### PROBLEM TO WORK ON:
Check each line of the records below and collect those that include the word "will".
----------
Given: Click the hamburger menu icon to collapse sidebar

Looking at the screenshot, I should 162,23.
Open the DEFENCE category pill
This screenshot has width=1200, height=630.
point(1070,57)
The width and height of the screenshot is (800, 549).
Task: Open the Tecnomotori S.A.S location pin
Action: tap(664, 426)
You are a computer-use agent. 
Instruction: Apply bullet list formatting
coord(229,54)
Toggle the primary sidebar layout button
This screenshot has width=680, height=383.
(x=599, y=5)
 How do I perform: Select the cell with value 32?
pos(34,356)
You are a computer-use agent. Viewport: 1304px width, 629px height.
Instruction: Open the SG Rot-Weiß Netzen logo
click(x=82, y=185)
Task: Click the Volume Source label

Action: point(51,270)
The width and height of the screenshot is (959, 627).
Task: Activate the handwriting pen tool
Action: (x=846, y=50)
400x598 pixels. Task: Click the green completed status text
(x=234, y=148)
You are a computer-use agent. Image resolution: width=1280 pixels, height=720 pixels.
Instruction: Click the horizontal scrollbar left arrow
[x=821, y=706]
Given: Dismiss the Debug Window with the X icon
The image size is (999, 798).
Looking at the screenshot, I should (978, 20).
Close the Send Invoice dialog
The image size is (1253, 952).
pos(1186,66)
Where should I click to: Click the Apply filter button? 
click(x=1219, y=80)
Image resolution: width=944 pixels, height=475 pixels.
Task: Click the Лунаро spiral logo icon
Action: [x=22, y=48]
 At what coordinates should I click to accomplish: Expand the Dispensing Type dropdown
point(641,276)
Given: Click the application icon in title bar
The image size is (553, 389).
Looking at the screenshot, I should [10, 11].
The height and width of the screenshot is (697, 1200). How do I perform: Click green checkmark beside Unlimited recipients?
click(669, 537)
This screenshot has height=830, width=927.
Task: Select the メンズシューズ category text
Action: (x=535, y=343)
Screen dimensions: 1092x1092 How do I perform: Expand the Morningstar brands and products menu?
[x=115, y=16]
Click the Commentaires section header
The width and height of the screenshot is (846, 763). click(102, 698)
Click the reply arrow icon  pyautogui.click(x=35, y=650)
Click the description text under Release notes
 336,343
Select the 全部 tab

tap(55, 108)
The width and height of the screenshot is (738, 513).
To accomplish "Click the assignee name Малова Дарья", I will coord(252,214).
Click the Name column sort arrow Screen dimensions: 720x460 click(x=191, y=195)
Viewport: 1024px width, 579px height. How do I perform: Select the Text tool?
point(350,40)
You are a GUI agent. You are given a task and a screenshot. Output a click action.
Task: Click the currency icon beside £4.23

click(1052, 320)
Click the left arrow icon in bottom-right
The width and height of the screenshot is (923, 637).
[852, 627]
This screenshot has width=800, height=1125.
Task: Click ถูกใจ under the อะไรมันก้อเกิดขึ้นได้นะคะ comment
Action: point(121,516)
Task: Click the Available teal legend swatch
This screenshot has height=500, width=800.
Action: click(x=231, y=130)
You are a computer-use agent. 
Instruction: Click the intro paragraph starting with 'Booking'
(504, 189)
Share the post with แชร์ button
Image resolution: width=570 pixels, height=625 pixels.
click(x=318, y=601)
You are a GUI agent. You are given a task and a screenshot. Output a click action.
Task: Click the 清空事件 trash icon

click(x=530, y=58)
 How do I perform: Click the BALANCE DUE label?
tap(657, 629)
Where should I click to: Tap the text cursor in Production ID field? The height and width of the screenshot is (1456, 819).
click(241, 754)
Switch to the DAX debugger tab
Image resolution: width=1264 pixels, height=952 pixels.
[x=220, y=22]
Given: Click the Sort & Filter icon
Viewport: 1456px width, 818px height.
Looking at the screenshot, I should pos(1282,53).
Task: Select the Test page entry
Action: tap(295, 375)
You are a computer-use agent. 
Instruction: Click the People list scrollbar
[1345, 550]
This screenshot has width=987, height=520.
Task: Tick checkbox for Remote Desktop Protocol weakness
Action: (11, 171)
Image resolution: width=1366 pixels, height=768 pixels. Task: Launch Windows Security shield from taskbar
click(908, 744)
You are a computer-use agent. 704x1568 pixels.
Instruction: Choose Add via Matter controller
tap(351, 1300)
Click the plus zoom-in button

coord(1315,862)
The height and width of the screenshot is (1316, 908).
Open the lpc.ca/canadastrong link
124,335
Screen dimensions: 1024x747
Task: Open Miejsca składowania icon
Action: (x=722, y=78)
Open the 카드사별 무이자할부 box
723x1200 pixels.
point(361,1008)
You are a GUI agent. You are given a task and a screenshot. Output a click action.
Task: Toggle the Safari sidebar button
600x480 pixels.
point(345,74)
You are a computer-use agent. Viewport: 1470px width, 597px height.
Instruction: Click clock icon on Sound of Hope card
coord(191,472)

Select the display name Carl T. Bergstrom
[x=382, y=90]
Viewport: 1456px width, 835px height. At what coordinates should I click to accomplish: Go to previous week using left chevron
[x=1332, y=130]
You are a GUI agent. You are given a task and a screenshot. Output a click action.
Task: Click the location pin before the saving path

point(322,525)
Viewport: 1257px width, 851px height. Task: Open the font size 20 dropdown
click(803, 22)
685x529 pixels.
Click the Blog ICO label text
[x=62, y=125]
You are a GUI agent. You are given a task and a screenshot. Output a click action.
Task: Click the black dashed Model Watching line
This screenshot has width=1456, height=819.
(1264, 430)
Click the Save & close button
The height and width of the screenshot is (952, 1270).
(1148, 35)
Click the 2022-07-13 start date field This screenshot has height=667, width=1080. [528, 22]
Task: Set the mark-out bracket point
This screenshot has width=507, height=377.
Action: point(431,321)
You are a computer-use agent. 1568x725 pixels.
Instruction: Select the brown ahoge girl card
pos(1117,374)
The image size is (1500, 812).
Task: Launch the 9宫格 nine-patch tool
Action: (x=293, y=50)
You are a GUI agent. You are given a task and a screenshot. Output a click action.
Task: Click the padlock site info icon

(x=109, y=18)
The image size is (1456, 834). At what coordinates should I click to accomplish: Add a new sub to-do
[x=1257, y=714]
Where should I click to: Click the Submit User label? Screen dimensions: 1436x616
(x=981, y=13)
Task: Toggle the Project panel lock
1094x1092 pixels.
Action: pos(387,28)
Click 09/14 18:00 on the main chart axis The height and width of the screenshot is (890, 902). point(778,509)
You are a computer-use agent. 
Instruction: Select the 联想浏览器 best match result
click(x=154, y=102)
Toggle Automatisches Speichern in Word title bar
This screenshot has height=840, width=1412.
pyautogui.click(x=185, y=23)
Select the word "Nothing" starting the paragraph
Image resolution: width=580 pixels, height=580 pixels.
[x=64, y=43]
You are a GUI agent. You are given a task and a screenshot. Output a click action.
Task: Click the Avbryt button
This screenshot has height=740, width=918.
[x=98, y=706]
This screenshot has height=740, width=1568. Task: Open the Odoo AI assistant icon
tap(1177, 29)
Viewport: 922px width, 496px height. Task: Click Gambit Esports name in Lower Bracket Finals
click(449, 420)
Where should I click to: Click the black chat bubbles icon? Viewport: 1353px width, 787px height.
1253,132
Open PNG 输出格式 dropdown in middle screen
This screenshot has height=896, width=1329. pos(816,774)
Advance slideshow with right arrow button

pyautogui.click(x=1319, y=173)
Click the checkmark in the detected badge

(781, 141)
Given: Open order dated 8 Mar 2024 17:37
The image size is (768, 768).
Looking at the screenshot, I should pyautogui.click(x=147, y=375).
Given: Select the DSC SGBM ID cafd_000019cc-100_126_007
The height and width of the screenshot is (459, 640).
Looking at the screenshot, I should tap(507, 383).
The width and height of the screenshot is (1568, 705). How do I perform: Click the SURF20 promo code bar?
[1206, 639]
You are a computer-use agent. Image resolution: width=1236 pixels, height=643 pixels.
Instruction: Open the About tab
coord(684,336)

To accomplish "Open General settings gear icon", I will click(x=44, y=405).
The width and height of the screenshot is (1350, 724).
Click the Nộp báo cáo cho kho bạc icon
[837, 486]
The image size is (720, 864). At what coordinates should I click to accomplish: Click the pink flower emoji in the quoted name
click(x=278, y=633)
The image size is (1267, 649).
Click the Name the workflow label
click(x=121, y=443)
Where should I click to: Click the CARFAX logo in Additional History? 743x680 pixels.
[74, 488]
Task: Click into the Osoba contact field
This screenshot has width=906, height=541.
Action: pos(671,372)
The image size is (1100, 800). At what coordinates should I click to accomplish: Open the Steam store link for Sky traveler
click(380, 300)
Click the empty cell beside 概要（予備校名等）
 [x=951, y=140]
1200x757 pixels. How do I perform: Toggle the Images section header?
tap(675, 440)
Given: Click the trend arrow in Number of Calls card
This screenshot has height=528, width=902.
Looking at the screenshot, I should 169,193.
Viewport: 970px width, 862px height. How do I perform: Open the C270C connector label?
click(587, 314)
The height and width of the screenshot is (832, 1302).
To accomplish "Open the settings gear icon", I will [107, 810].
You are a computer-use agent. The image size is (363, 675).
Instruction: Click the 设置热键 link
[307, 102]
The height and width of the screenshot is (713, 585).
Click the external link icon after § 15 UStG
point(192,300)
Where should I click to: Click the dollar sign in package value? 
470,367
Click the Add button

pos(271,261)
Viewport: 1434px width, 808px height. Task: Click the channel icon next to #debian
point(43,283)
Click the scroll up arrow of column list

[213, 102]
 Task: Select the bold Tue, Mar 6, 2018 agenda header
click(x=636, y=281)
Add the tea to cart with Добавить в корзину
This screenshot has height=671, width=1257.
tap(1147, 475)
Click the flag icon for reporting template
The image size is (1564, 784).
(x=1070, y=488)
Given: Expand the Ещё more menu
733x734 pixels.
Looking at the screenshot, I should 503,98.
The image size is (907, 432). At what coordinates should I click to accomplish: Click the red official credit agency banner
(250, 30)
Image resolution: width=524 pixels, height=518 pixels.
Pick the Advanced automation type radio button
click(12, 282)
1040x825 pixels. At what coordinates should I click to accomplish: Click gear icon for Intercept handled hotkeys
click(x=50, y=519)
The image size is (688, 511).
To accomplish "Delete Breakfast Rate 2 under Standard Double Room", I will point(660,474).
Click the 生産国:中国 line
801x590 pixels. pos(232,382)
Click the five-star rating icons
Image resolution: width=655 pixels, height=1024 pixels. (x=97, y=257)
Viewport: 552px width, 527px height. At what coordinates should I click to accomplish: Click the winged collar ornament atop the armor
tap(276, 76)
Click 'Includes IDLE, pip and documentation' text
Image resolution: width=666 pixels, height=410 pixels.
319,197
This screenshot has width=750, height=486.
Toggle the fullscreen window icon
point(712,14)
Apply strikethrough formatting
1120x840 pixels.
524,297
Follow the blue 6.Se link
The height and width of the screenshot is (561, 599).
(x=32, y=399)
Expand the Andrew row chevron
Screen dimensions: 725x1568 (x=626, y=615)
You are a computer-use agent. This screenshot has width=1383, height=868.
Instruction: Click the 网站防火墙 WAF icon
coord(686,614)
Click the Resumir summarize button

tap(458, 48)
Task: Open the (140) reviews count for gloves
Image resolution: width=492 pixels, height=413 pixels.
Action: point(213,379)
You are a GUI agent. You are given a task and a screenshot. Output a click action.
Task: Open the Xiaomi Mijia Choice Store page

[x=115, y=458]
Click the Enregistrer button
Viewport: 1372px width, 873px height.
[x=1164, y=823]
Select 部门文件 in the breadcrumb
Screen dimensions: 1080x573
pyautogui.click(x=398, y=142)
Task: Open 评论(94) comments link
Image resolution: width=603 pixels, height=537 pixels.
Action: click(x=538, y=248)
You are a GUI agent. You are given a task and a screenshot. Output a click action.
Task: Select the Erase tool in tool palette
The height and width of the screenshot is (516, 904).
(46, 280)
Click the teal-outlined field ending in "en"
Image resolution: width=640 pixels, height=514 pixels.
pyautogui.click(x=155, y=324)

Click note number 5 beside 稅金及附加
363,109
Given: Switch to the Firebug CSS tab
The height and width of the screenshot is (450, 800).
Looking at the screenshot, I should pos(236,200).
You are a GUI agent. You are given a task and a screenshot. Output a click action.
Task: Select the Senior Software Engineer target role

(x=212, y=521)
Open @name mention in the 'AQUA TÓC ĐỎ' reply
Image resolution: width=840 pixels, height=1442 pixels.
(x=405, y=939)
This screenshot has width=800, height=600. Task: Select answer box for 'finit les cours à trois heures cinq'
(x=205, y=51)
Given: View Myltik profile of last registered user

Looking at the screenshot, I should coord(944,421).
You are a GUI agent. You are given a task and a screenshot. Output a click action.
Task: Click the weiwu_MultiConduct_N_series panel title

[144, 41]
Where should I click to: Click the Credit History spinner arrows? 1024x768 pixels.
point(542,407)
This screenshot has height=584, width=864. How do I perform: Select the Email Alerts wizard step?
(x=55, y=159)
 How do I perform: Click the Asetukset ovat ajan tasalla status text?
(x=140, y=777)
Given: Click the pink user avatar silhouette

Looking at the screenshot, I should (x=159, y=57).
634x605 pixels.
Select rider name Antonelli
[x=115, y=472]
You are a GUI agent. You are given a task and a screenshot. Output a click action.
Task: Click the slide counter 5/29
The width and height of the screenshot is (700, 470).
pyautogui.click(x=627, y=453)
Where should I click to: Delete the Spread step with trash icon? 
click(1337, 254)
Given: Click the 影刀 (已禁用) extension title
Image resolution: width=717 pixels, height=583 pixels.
----------
### TASK RESPONSE:
To accomplish "Click the assignee name Малова Дарья", I will coord(252,214).
To accomplish "Open General settings gear icon", I will click(x=44, y=405).
To accomplish "Open the settings gear icon", I will [107, 810].
To accomplish "Delete Breakfast Rate 2 under Standard Double Room", I will point(660,474).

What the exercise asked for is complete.